» Task: Below, find the line containing "This screenshot has" and the line containing "Expand the left panel great connection tweet"; reproduce exactly those two and every line between them, omitting pictures.
*** Opening Data in this exercise ***
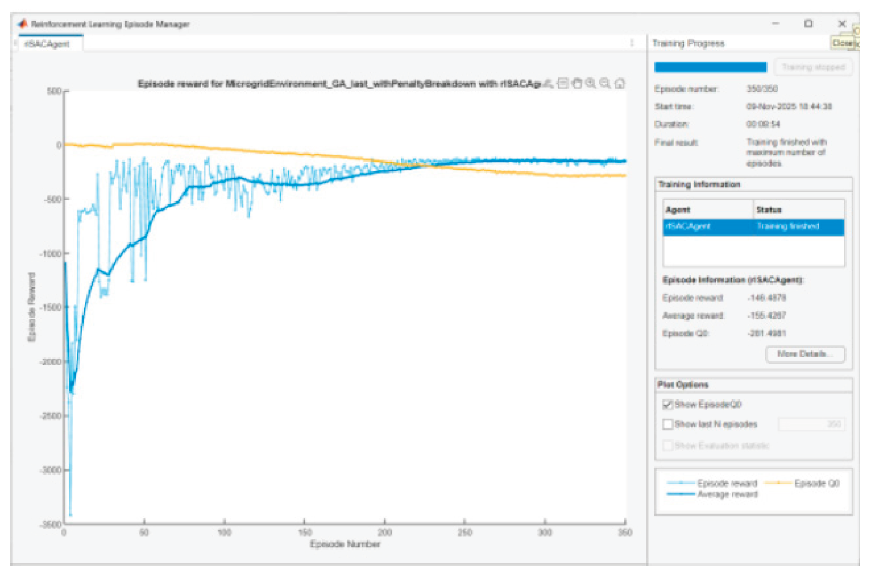The image size is (869, 575).
Task: Click the MATLAB logo in title bar
Action: [x=22, y=24]
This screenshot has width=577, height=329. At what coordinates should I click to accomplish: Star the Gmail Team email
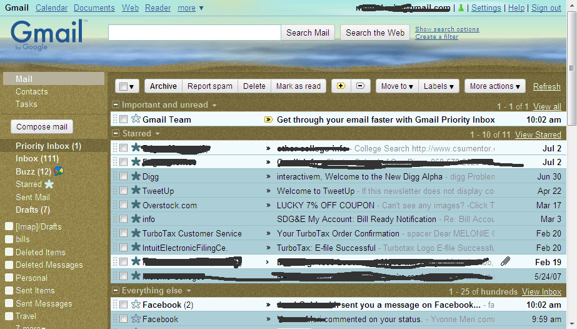(136, 119)
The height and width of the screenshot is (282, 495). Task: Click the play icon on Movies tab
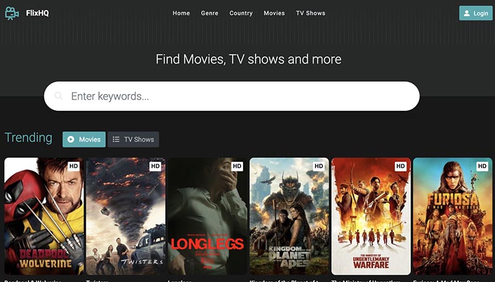pyautogui.click(x=71, y=139)
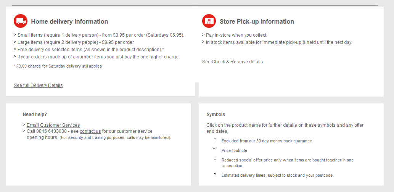Click the Home delivery information heading
The height and width of the screenshot is (192, 394).
pos(69,22)
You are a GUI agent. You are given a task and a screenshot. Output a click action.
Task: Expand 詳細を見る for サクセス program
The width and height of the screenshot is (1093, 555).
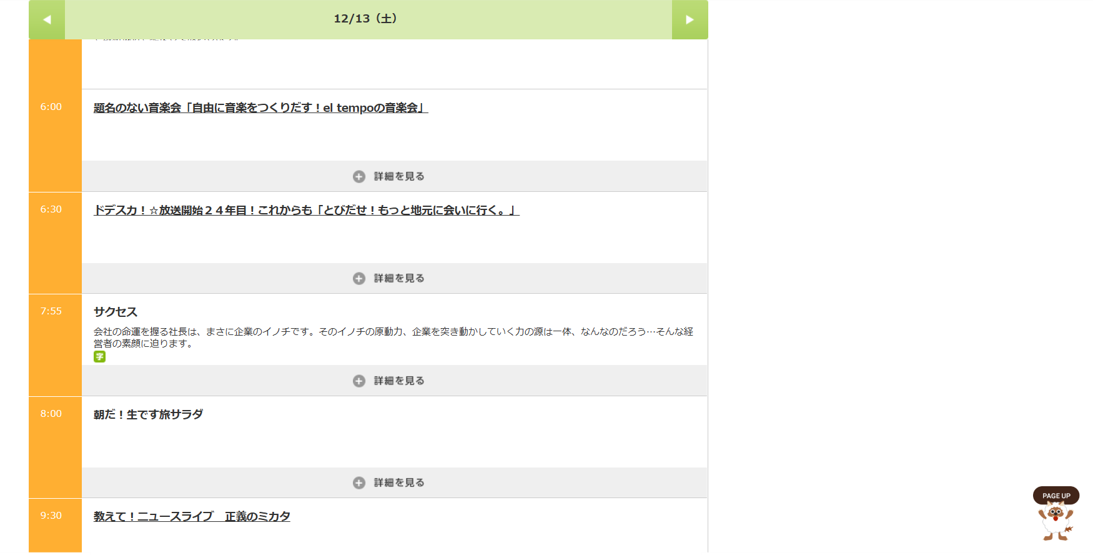pos(399,381)
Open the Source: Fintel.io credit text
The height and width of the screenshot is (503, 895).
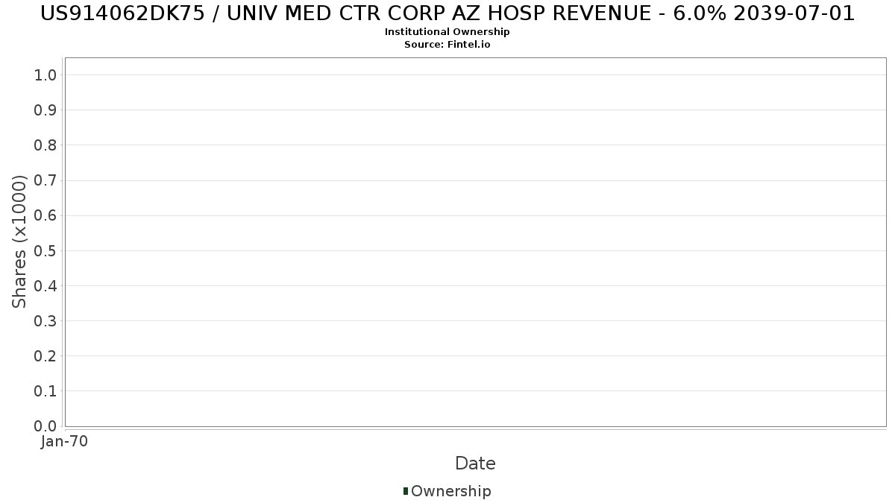(x=448, y=45)
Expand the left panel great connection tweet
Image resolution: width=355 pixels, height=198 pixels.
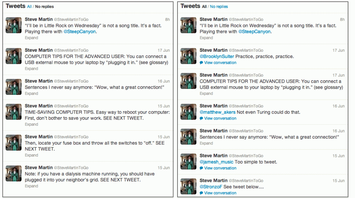32,93
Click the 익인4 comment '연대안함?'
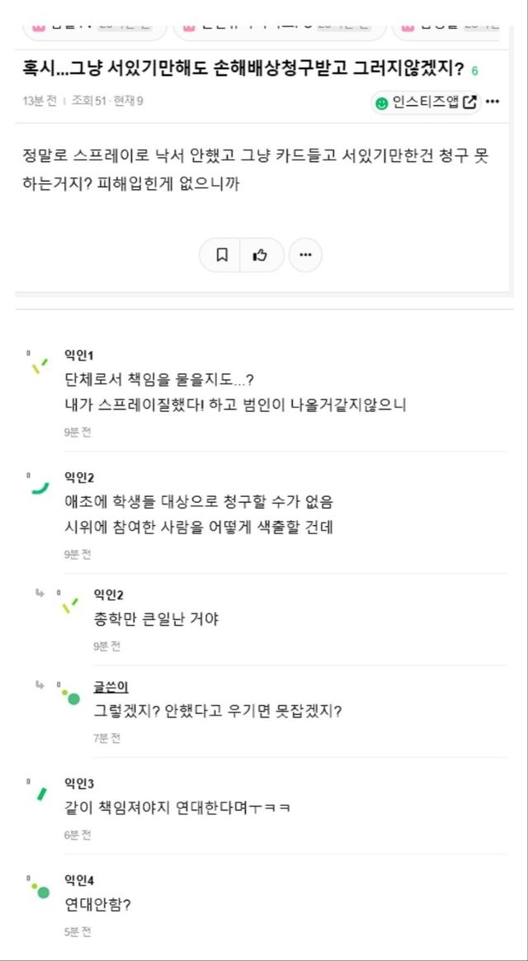528x961 pixels. (97, 904)
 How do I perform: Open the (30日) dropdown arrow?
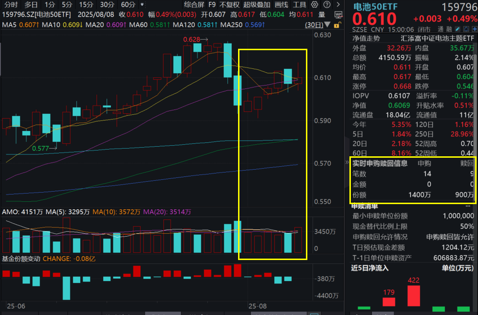[x=327, y=24]
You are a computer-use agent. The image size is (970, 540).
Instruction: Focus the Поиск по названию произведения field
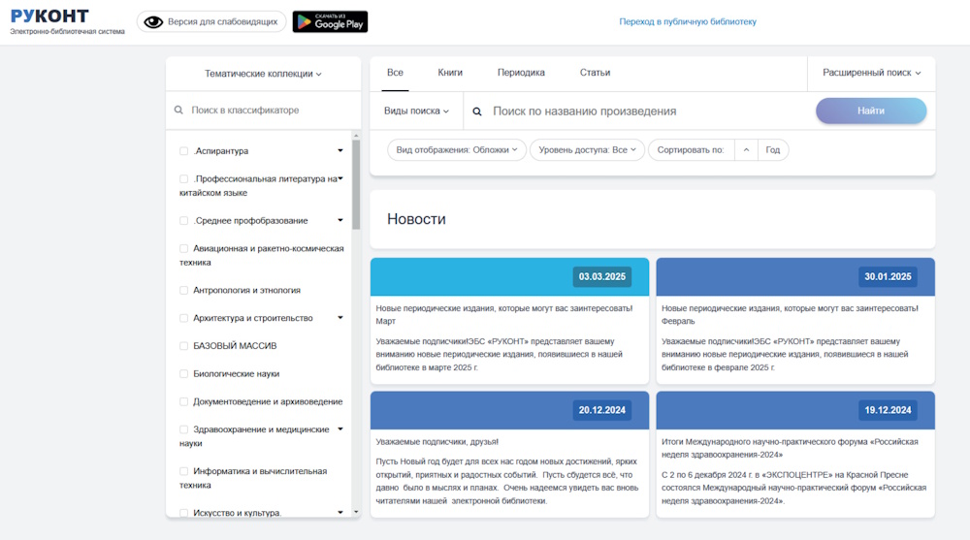(x=640, y=111)
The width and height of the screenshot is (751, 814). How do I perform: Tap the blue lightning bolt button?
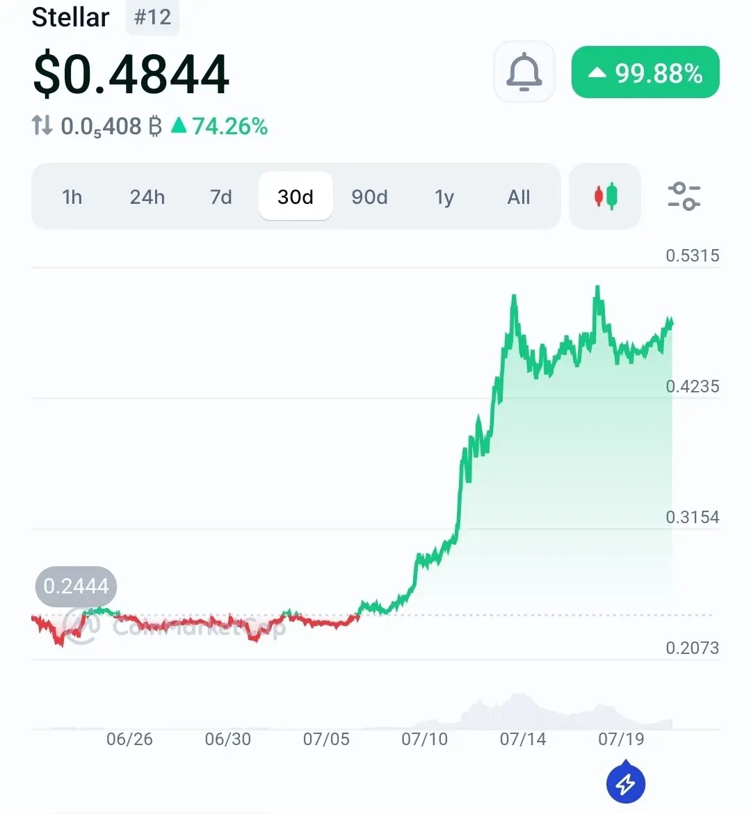point(625,783)

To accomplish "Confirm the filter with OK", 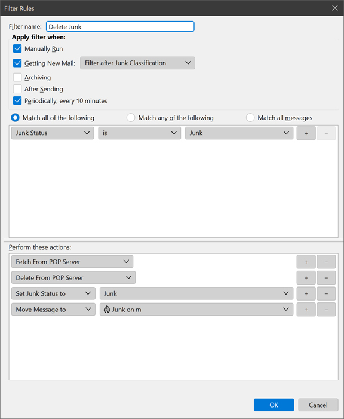I will [274, 405].
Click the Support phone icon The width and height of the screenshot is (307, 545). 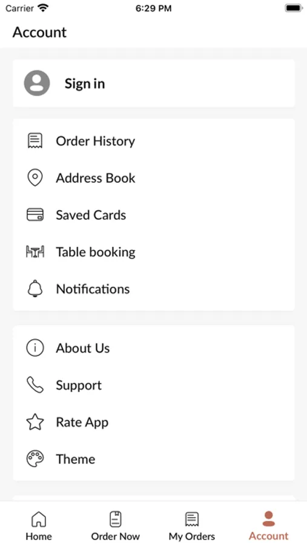pyautogui.click(x=35, y=385)
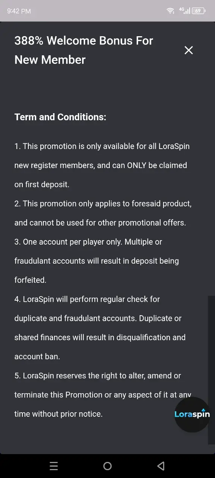Select term 3 about one account per player

pos(96,261)
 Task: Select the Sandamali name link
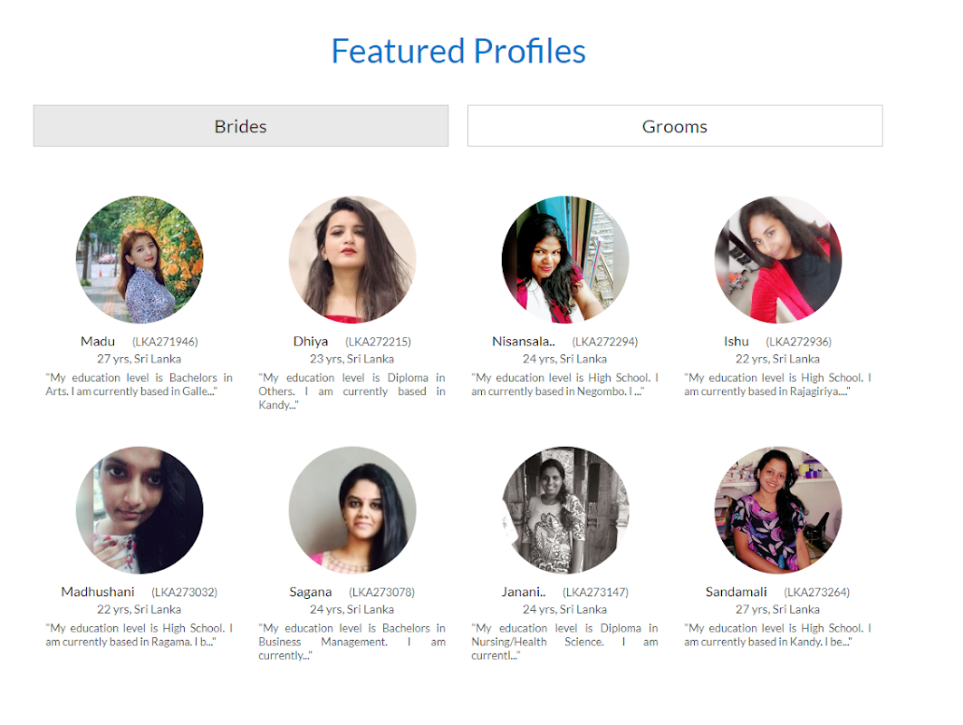point(737,592)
*** Closing Data in this exercise ***
» Completed exercise:
This screenshot has width=577, height=329. At what coordinates should I click to accomplish: Star the Gmail Team email
(136, 119)
The height and width of the screenshot is (282, 495). Task: Click the play icon on Movies tab
pyautogui.click(x=71, y=139)
Click the Home delivery information heading
The height and width of the screenshot is (192, 394).
pos(69,22)
You are a GUI agent. You are given a task and a screenshot. Output a click action.
Task: Expand 詳細を見る for サクセス program
The width and height of the screenshot is (1093, 555).
pos(399,381)
Open the Source: Fintel.io credit text
The height and width of the screenshot is (503, 895).
(x=448, y=45)
Expand the left panel great connection tweet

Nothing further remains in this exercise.